Baker died at Nashville, Tennessee, of a sudden illness, reportedly influenza, at age 54.

== Descendants ==
Baker married Susan Lewis, who was a daughter of Rev. Isaac Lewis.
- In 1815 his daughter Evalina V. Baker married Alexander Porter. (She died in 1819 and is buried at Nashville City Cemetery.)
- His son Joshua Baker was a judge and military governor of Louisiana in 1868.
- His son Isaac Lewis Baker married Charlotte Lewis (a daughter of Nashville businessman William Terrell Lewis) and kept up a correspondence with Andrew Jackson. Isaac L. Baker served in the Louisiana state legislature.

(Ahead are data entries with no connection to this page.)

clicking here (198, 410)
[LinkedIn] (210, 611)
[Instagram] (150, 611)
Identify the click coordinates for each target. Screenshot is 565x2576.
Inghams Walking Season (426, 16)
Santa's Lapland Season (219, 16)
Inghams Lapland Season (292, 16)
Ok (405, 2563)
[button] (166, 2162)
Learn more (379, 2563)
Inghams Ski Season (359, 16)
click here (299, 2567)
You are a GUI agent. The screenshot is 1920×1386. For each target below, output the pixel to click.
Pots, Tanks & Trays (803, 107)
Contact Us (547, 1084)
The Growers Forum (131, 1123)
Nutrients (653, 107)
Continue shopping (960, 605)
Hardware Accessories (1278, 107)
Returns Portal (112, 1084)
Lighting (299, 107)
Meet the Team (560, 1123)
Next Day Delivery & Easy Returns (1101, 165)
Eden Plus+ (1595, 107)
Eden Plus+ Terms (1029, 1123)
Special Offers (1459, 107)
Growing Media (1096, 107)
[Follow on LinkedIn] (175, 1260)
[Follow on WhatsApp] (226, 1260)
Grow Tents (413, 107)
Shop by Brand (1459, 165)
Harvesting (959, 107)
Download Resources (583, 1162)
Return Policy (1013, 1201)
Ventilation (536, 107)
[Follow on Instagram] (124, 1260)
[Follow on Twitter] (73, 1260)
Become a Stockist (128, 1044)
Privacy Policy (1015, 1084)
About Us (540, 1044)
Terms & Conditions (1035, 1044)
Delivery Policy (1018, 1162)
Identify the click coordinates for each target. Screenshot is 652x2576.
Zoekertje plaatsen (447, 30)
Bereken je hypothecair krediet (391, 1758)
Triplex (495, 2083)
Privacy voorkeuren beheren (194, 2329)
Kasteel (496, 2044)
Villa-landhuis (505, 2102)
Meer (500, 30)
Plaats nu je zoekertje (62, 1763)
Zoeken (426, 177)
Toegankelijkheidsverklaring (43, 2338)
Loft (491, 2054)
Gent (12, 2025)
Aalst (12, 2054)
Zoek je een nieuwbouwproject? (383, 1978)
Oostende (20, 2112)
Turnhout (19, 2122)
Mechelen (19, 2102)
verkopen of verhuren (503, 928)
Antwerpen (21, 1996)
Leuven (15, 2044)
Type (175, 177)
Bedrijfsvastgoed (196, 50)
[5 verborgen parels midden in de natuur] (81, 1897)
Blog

- His daughter Mary Kenard Baker married planter John Ker.
- His daughter Susan Baker married planter Henry LeGrand Conner, son of Mississippi politician William Conner.
- His daughter Sarah Baker married Dr. James Metcalfe. It was through the Metcalfes, who also owned the York, Bourbon, and Deerfield estates, that Montrose descended. Metcalfe and brother-in-law Ker were business partners for a time in 1821. Metcalfe served in the Mississippi state legislature in the 1840s.

== Errata ==
Per a family history newsletter preserved by the Surry County, North Carolina historical society, "It might be well to note here, also, that Joshua Baker, second husband of Mary Callaway North Baker, has become confused with another contemporary Joshua Baker. This Joshua Baker died in the spring of 1816 in Gallatin Co., Ky. where his will is recorded, giving the names of his children and his step-son, John North. He is not the Col. Joshua Baker who married Susannah Lewis, and who was a member of the 1799 Second Constitutional Convention of Kentucky, in spite of the fact that a historical marker, erected near the home of Joshua and Mary Callaway North Baker, bears this information. Col. Joshua Baker also died in the spring of 1816 (April), but his children mostly moved to Mississippi. It has been said that Col. Joshua Baker is buried at the Hermitage in Nashville, Tenn."